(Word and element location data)
* Start *

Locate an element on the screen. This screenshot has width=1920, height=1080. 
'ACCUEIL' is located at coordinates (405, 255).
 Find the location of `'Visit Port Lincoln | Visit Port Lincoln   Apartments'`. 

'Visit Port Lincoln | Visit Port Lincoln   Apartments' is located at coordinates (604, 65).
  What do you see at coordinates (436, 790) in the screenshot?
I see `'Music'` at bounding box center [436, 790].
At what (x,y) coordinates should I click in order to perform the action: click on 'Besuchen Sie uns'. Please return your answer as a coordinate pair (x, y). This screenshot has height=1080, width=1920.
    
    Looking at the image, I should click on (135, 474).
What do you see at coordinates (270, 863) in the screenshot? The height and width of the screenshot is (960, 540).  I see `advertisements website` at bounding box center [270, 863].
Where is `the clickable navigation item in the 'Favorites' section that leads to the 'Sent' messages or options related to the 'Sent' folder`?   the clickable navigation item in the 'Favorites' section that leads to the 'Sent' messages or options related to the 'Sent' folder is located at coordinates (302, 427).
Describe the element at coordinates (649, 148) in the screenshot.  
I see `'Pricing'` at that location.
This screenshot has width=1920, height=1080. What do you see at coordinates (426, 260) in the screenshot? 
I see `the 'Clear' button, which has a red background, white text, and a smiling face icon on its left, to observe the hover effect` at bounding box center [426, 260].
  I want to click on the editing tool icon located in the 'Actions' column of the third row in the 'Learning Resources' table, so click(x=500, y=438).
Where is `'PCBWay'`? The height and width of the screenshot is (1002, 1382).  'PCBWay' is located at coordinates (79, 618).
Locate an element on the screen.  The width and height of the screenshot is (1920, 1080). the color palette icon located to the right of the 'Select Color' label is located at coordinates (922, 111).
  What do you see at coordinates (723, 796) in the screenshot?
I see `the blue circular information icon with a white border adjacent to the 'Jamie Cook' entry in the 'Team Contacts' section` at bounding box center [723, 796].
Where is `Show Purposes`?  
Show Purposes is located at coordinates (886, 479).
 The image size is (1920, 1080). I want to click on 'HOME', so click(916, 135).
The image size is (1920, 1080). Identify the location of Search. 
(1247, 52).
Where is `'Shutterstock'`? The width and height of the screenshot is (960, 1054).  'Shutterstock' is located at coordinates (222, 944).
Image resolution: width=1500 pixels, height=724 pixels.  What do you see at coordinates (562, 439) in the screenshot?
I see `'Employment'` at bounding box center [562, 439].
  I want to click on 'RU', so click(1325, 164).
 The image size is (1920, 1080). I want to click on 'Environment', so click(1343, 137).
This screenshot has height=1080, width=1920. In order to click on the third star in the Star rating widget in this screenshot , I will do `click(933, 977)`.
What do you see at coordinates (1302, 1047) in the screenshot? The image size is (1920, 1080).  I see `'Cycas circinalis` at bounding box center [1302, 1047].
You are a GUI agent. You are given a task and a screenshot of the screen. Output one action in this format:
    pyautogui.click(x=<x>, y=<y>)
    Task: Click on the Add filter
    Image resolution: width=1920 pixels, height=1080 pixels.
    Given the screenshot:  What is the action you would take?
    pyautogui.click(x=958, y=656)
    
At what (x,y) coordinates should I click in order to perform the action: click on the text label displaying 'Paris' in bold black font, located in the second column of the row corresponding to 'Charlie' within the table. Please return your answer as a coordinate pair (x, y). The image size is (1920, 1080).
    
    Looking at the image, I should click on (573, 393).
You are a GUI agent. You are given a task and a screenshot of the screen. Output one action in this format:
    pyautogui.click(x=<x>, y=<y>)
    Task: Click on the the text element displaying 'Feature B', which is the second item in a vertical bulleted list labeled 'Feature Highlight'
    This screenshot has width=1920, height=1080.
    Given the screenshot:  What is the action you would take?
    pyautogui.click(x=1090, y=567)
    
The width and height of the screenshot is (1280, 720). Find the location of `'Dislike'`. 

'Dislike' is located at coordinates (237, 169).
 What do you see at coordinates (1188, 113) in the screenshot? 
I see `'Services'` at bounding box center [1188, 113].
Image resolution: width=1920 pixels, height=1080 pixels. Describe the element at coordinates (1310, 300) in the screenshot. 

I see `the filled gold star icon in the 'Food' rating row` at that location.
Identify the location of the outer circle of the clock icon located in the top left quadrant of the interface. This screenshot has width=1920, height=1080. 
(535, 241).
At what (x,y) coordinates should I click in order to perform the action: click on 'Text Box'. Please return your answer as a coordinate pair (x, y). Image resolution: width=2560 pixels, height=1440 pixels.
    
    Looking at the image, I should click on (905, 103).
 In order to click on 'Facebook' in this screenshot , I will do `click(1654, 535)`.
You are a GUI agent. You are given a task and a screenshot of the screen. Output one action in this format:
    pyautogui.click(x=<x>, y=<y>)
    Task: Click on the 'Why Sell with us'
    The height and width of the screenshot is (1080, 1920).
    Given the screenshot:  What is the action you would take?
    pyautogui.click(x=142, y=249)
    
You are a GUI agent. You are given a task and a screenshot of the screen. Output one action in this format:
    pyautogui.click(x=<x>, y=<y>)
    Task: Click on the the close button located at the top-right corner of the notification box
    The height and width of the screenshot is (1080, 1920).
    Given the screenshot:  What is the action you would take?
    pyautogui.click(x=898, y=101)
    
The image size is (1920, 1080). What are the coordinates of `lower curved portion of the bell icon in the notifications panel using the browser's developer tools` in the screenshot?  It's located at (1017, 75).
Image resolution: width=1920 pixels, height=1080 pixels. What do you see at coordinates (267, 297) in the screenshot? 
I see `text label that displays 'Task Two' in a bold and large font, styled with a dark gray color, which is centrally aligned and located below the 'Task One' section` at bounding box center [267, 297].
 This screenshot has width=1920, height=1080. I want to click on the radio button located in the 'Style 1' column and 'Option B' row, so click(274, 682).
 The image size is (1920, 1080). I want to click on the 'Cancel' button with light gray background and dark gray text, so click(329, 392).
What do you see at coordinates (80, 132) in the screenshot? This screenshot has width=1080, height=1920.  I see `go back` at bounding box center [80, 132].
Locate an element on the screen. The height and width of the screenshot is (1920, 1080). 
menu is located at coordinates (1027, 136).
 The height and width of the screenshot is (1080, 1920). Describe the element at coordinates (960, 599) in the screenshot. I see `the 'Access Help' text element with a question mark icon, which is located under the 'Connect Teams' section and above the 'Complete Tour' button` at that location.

* End *

■ JOB
Rewrite the rows above, substituting "Identify an element on the screen" for every occurrence of "Locate an element on the screen" and keeping everything else identical.

■ SOLUTION BELOW
Identify an element on the screen. This screenshot has width=1920, height=1080. 
'ACCUEIL' is located at coordinates (405, 255).
 Find the location of `'Visit Port Lincoln | Visit Port Lincoln   Apartments'`. 

'Visit Port Lincoln | Visit Port Lincoln   Apartments' is located at coordinates (604, 65).
  What do you see at coordinates (436, 790) in the screenshot?
I see `'Music'` at bounding box center [436, 790].
At what (x,y) coordinates should I click in order to perform the action: click on 'Besuchen Sie uns'. Please return your answer as a coordinate pair (x, y). This screenshot has height=1080, width=1920.
    
    Looking at the image, I should click on (135, 474).
What do you see at coordinates (270, 863) in the screenshot? The height and width of the screenshot is (960, 540).  I see `advertisements website` at bounding box center [270, 863].
Where is `the clickable navigation item in the 'Favorites' section that leads to the 'Sent' messages or options related to the 'Sent' folder`?   the clickable navigation item in the 'Favorites' section that leads to the 'Sent' messages or options related to the 'Sent' folder is located at coordinates (302, 427).
Describe the element at coordinates (649, 148) in the screenshot.  
I see `'Pricing'` at that location.
This screenshot has width=1920, height=1080. What do you see at coordinates (426, 260) in the screenshot? 
I see `the 'Clear' button, which has a red background, white text, and a smiling face icon on its left, to observe the hover effect` at bounding box center [426, 260].
  I want to click on the editing tool icon located in the 'Actions' column of the third row in the 'Learning Resources' table, so click(x=500, y=438).
Where is `'PCBWay'`? The height and width of the screenshot is (1002, 1382).  'PCBWay' is located at coordinates (79, 618).
Identify an element on the screen.  The width and height of the screenshot is (1920, 1080). the color palette icon located to the right of the 'Select Color' label is located at coordinates (922, 111).
  What do you see at coordinates (723, 796) in the screenshot?
I see `the blue circular information icon with a white border adjacent to the 'Jamie Cook' entry in the 'Team Contacts' section` at bounding box center [723, 796].
Where is `Show Purposes`?  
Show Purposes is located at coordinates (886, 479).
 The image size is (1920, 1080). I want to click on 'HOME', so click(916, 135).
The image size is (1920, 1080). Identify the location of Search. 
(1247, 52).
Where is `'Shutterstock'`? The width and height of the screenshot is (960, 1054).  'Shutterstock' is located at coordinates (222, 944).
Image resolution: width=1500 pixels, height=724 pixels.  What do you see at coordinates (562, 439) in the screenshot?
I see `'Employment'` at bounding box center [562, 439].
  I want to click on 'RU', so click(1325, 164).
 The image size is (1920, 1080). I want to click on 'Environment', so click(1343, 137).
This screenshot has height=1080, width=1920. In order to click on the third star in the Star rating widget in this screenshot , I will do `click(933, 977)`.
What do you see at coordinates (1302, 1047) in the screenshot? The image size is (1920, 1080).  I see `'Cycas circinalis` at bounding box center [1302, 1047].
You are a GUI agent. You are given a task and a screenshot of the screen. Output one action in this format:
    pyautogui.click(x=<x>, y=<y>)
    Task: Click on the Add filter
    Image resolution: width=1920 pixels, height=1080 pixels.
    Given the screenshot:  What is the action you would take?
    pyautogui.click(x=958, y=656)
    
At what (x,y) coordinates should I click in order to perform the action: click on the text label displaying 'Paris' in bold black font, located in the second column of the row corresponding to 'Charlie' within the table. Please return your answer as a coordinate pair (x, y). The image size is (1920, 1080).
    
    Looking at the image, I should click on (573, 393).
You are a GUI agent. You are given a task and a screenshot of the screen. Output one action in this format:
    pyautogui.click(x=<x>, y=<y>)
    Task: Click on the the text element displaying 'Feature B', which is the second item in a vertical bulleted list labeled 'Feature Highlight'
    This screenshot has width=1920, height=1080.
    Given the screenshot:  What is the action you would take?
    pyautogui.click(x=1090, y=567)
    
The width and height of the screenshot is (1280, 720). Find the location of `'Dislike'`. 

'Dislike' is located at coordinates (237, 169).
 What do you see at coordinates (1188, 113) in the screenshot? 
I see `'Services'` at bounding box center [1188, 113].
Image resolution: width=1920 pixels, height=1080 pixels. Describe the element at coordinates (1310, 300) in the screenshot. 

I see `the filled gold star icon in the 'Food' rating row` at that location.
Identify the location of the outer circle of the clock icon located in the top left quadrant of the interface. This screenshot has width=1920, height=1080. 
(535, 241).
At what (x,y) coordinates should I click in order to perform the action: click on 'Text Box'. Please return your answer as a coordinate pair (x, y). Image resolution: width=2560 pixels, height=1440 pixels.
    
    Looking at the image, I should click on (905, 103).
 In order to click on 'Facebook' in this screenshot , I will do `click(1654, 535)`.
You are a GUI agent. You are given a task and a screenshot of the screen. Output one action in this format:
    pyautogui.click(x=<x>, y=<y>)
    Task: Click on the 'Why Sell with us'
    The height and width of the screenshot is (1080, 1920).
    Given the screenshot:  What is the action you would take?
    pyautogui.click(x=142, y=249)
    
You are a GUI agent. You are given a task and a screenshot of the screen. Output one action in this format:
    pyautogui.click(x=<x>, y=<y>)
    Task: Click on the the close button located at the top-right corner of the notification box
    The height and width of the screenshot is (1080, 1920).
    Given the screenshot:  What is the action you would take?
    pyautogui.click(x=898, y=101)
    
The image size is (1920, 1080). What are the coordinates of `lower curved portion of the bell icon in the notifications panel using the browser's developer tools` in the screenshot?  It's located at (1017, 75).
Image resolution: width=1920 pixels, height=1080 pixels. What do you see at coordinates (267, 297) in the screenshot? 
I see `text label that displays 'Task Two' in a bold and large font, styled with a dark gray color, which is centrally aligned and located below the 'Task One' section` at bounding box center [267, 297].
 This screenshot has width=1920, height=1080. I want to click on the radio button located in the 'Style 1' column and 'Option B' row, so click(274, 682).
 The image size is (1920, 1080). I want to click on the 'Cancel' button with light gray background and dark gray text, so click(329, 392).
What do you see at coordinates (80, 132) in the screenshot? This screenshot has width=1080, height=1920.  I see `go back` at bounding box center [80, 132].
Identify an element on the screen. The height and width of the screenshot is (1920, 1080). 
menu is located at coordinates (1027, 136).
 The height and width of the screenshot is (1080, 1920). Describe the element at coordinates (960, 599) in the screenshot. I see `the 'Access Help' text element with a question mark icon, which is located under the 'Connect Teams' section and above the 'Complete Tour' button` at that location.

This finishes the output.